Could you return each line from the one bearing "Task: Maximize the installer window" through the last line of the entries, exactly as it stands, with no pictures?

** Opening Data to process block **

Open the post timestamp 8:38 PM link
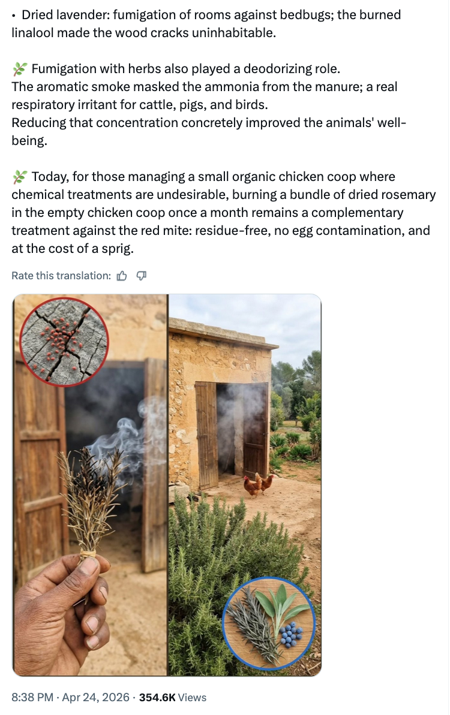[x=32, y=697]
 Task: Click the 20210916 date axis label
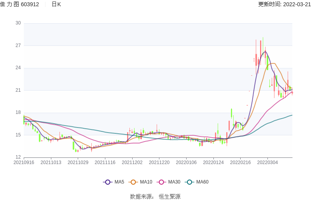point(24,163)

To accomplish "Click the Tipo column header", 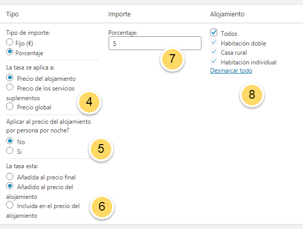I will pyautogui.click(x=12, y=14).
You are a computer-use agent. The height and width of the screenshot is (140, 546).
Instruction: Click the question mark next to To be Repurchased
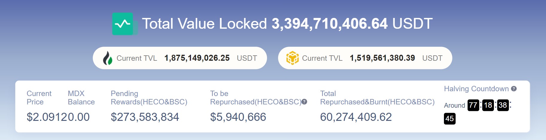pos(304,102)
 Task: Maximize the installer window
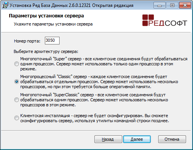point(172,5)
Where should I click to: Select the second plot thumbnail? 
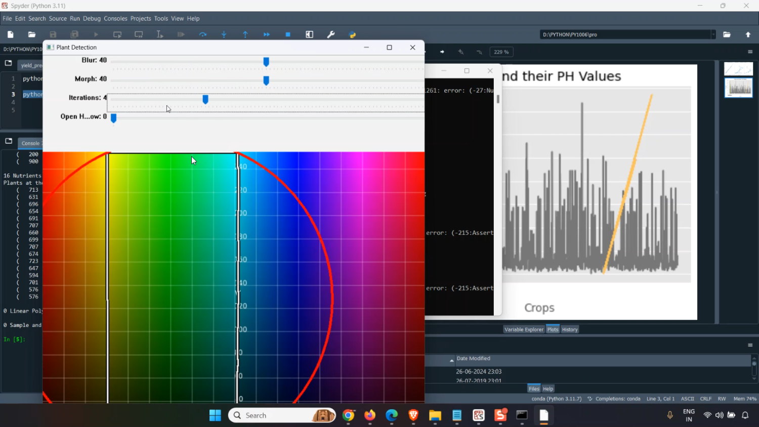point(738,88)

** Closing Data to process block **

Response
 Task: Maximize the installer window
point(172,5)
Where should I click to: Select the second plot thumbnail? 
point(738,88)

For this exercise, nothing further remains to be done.